**Da fare:**
Rispondi per favore a queste domande sul testo riportato più sotto:
(a) Chi è il presidente dell'Ars?
(b) Entro quale data si punta ad approvare la manovra?
(c) Quanti articoli verranno dibattuti in aula?

Alla Regione non ci si è ancora rassegnati a votare per le province con le elezioni di secondo livello (cioè richiamando alle urne sindaci e consiglieri comunali). Ancora una volta, però, è stato il presidente dell’Ars, Gaetano Galvagno, ad imporre una sferzata: basta rinvii. Come qualche giorno fa, d’altronde, quando il “delfino” di La Russa, paternese come lui, aveva chiesto di abolire i finanziamenti culturali ad personam (sarebbe meglio: ad associationem) durante la sessione di bilancio. I parlamentari siciliani non lo avevano preso molto sul serio, ma proprio ieri che la Legge di Stabilità è sbarcata all’Ars per la discussione, Galvagno ha ristabilito una linea di principio: spostare in avanti la discussione sulle mance. L’obiettivo è una legge stralcio da portare in aula non appena verrà fatta chiarezza sul sistema di distribuzione delle risorse (se ne riparlerà a gennaio), che negli ultimi anni è stato contraddistinto da una serie di eccessi, portati a galla dal caso Auteri.
Galvagno vuole evitare nuovi imbarazzi, ma soprattutto intende rasserenare il clima: l’obiettivo è approvare la manovra entro il 28 dicembre e ciò non sarà umanamente possibile se nel calderone della legge finisse il maxiemendamento con migliaia di voci di spesa. Il punto, però, è un altro: riusciranno gli altri 69 deputati a tenere a freno l’ingordigia? Saranno pronti a sacrificare le prebende a sindaci e associazioni – s’era fatta largo la proposta di assegnare le risorse ai comuni per schivare le malelingue – senza far pesare i rispettivi umori sui 22 articoli (più le centinaia di emendamenti) che verranno dibattuti in aula?

**Voci sulle coordinate di destinazione:**
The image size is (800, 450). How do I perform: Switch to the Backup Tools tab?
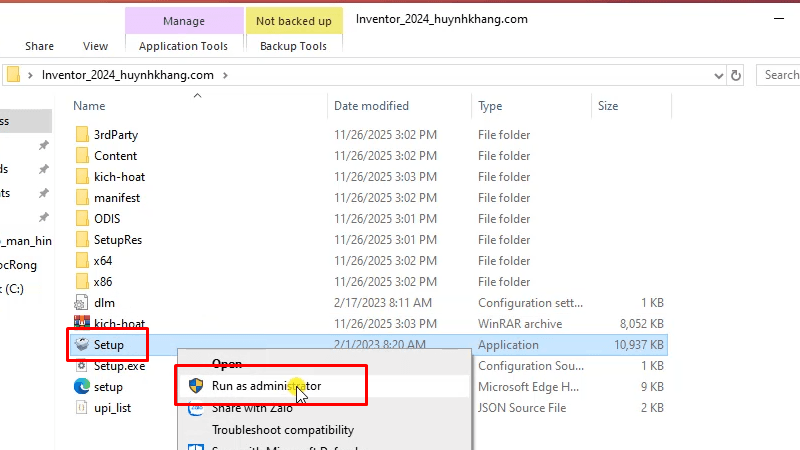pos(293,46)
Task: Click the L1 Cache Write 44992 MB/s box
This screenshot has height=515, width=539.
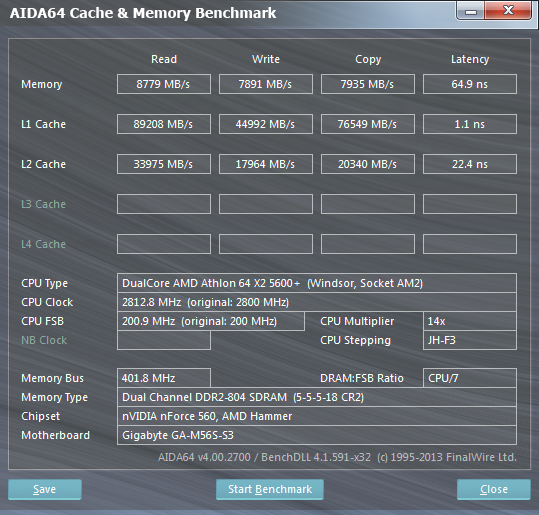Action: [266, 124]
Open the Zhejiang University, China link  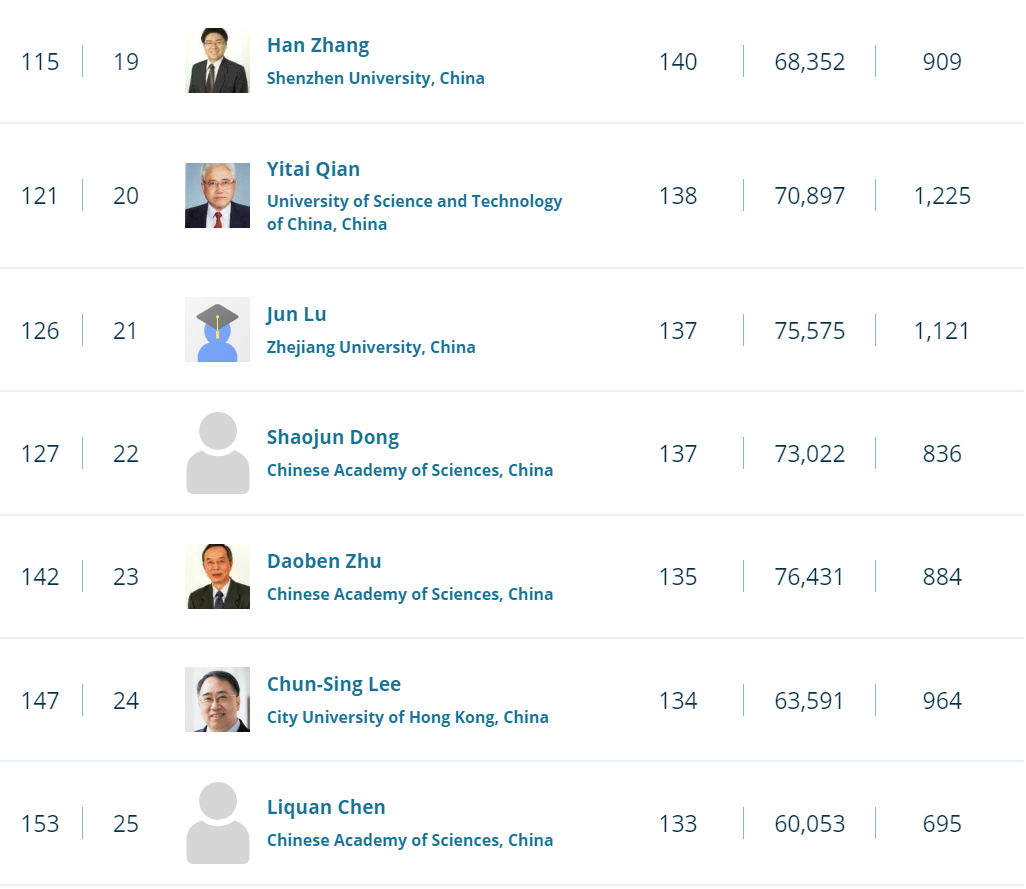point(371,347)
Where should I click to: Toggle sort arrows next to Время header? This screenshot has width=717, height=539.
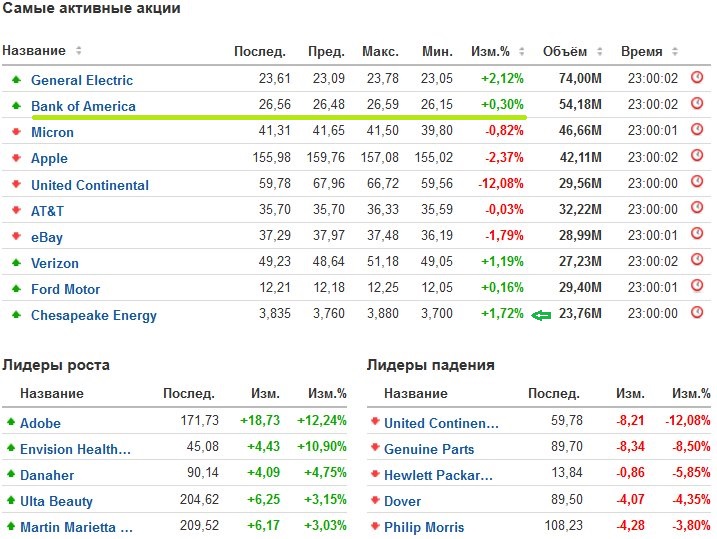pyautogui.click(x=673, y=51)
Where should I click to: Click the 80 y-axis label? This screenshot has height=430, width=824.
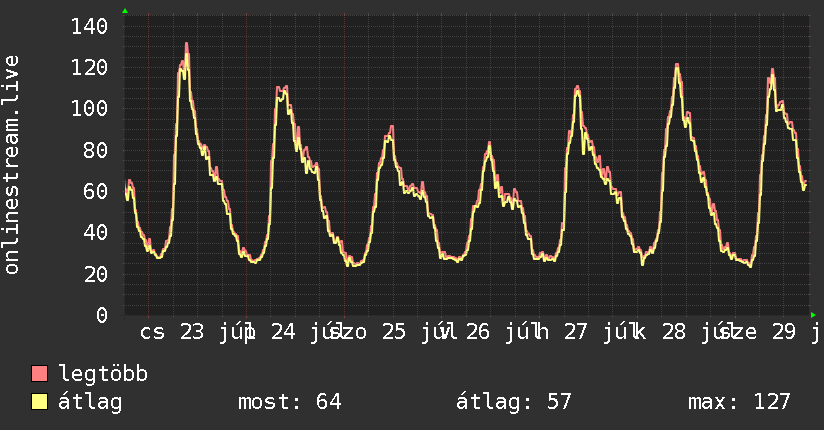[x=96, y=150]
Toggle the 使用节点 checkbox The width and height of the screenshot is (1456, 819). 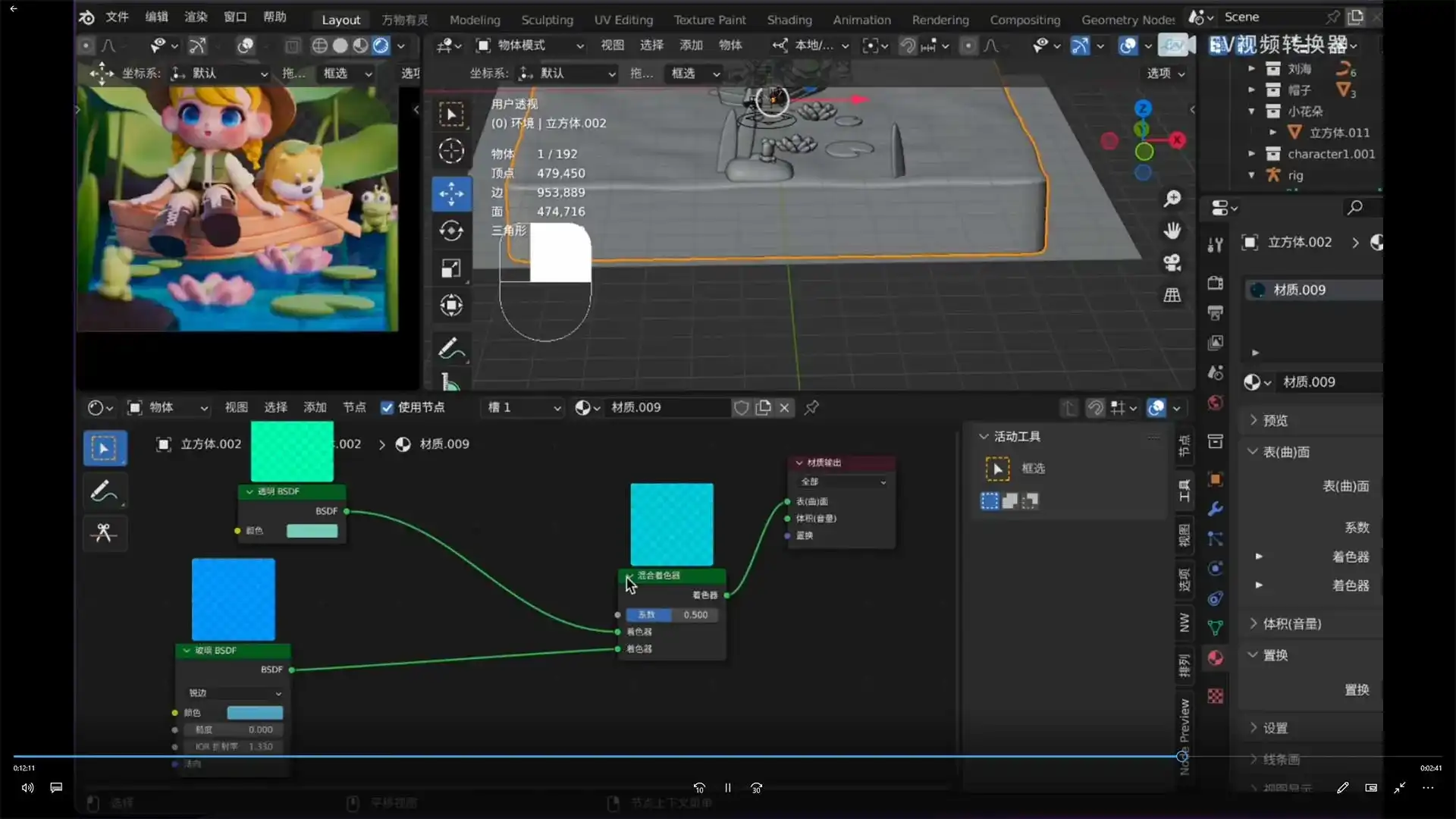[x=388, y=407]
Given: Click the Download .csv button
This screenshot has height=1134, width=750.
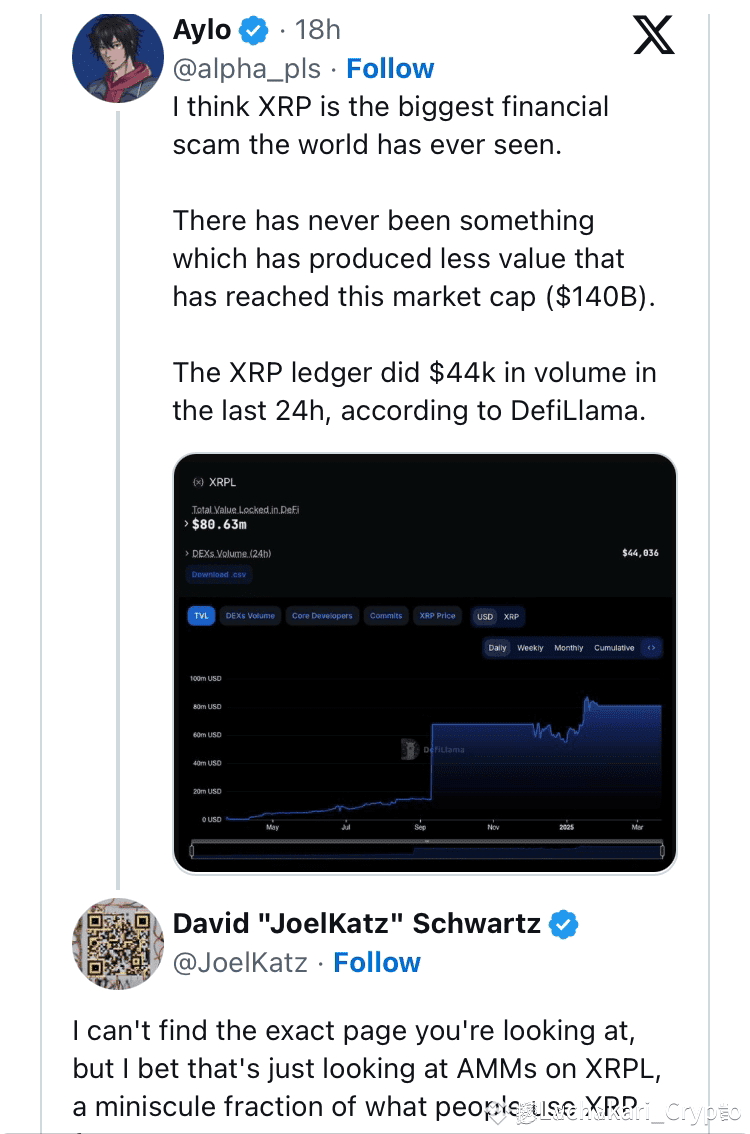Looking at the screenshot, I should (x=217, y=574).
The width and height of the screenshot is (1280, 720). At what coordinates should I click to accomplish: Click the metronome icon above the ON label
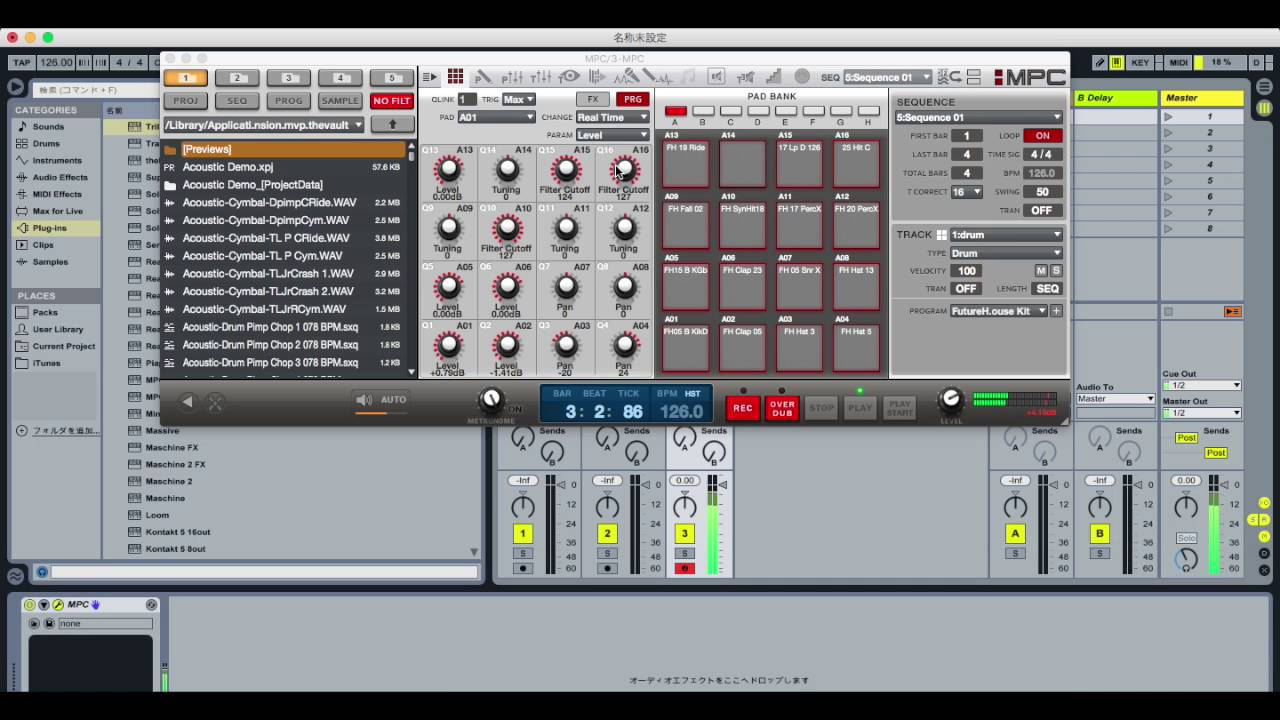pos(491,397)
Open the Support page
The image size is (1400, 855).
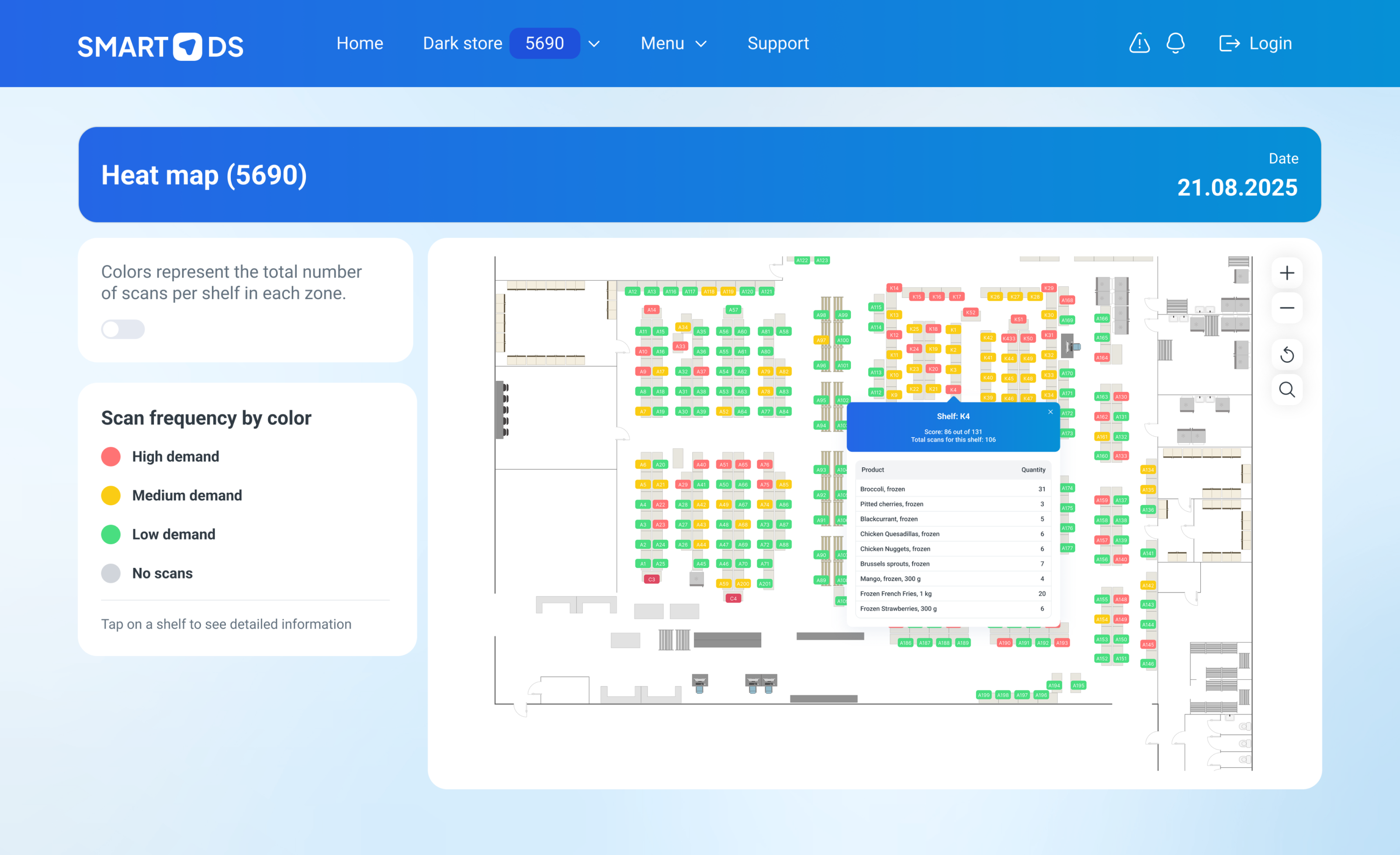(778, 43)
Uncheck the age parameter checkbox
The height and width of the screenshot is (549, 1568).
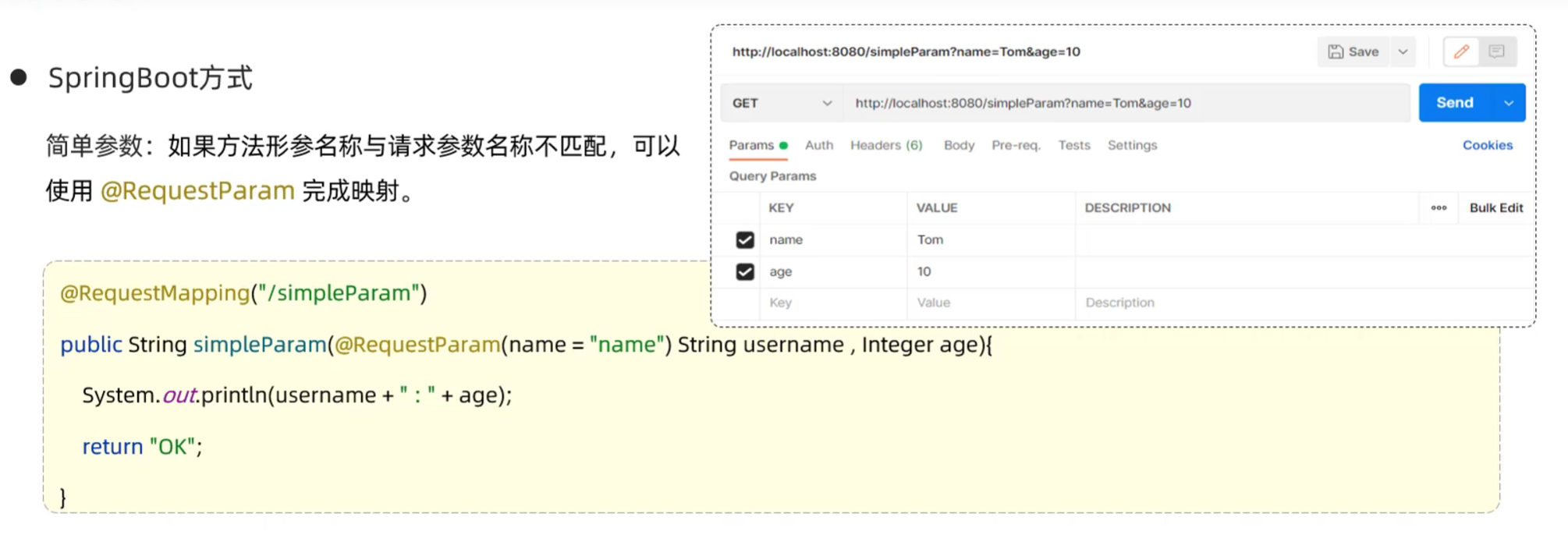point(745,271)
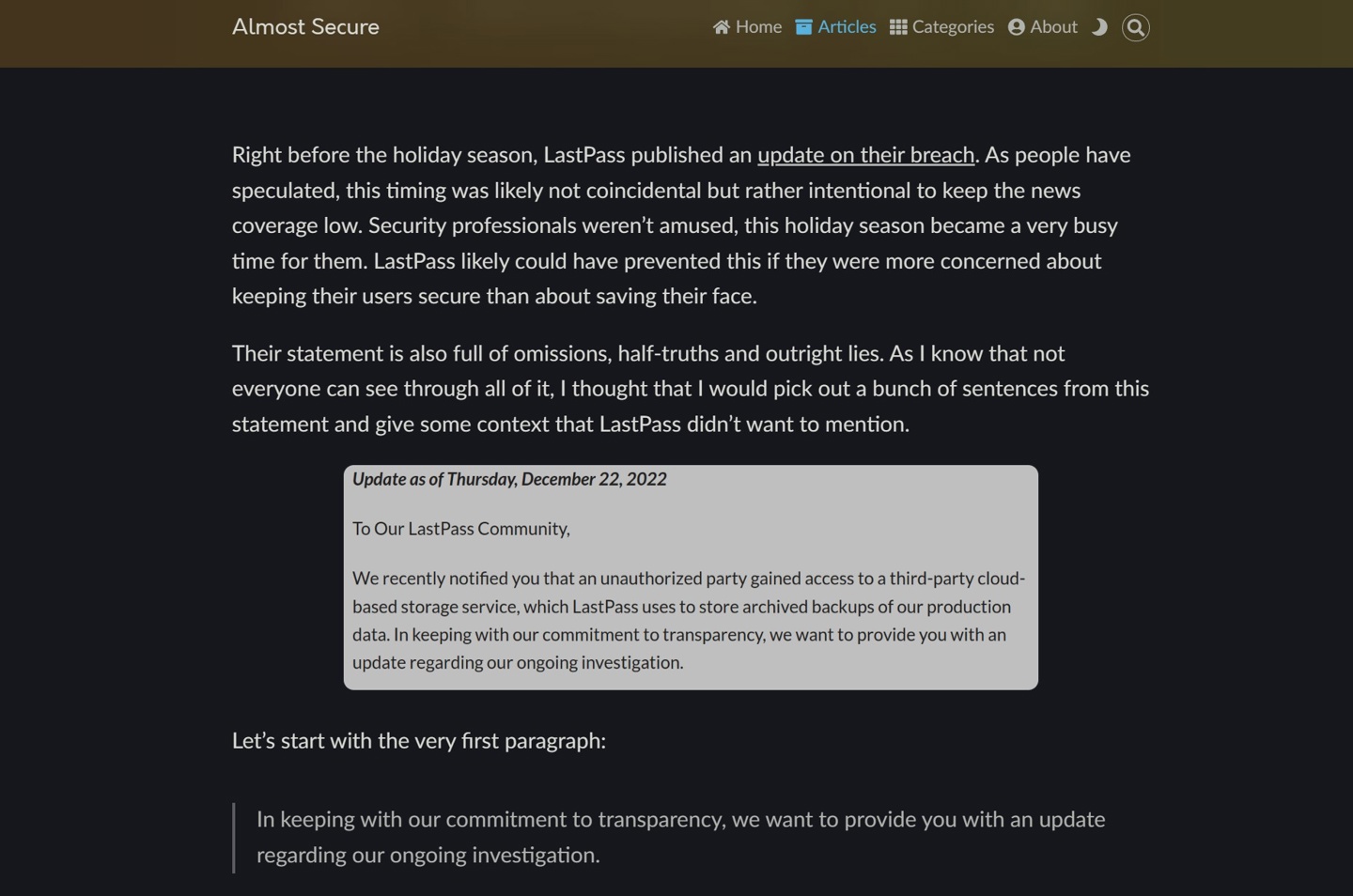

**Soluzione:**
(a) Gaetano Galvagno.
(b) Entro il 28 dicembre.
(c) 22 articoli.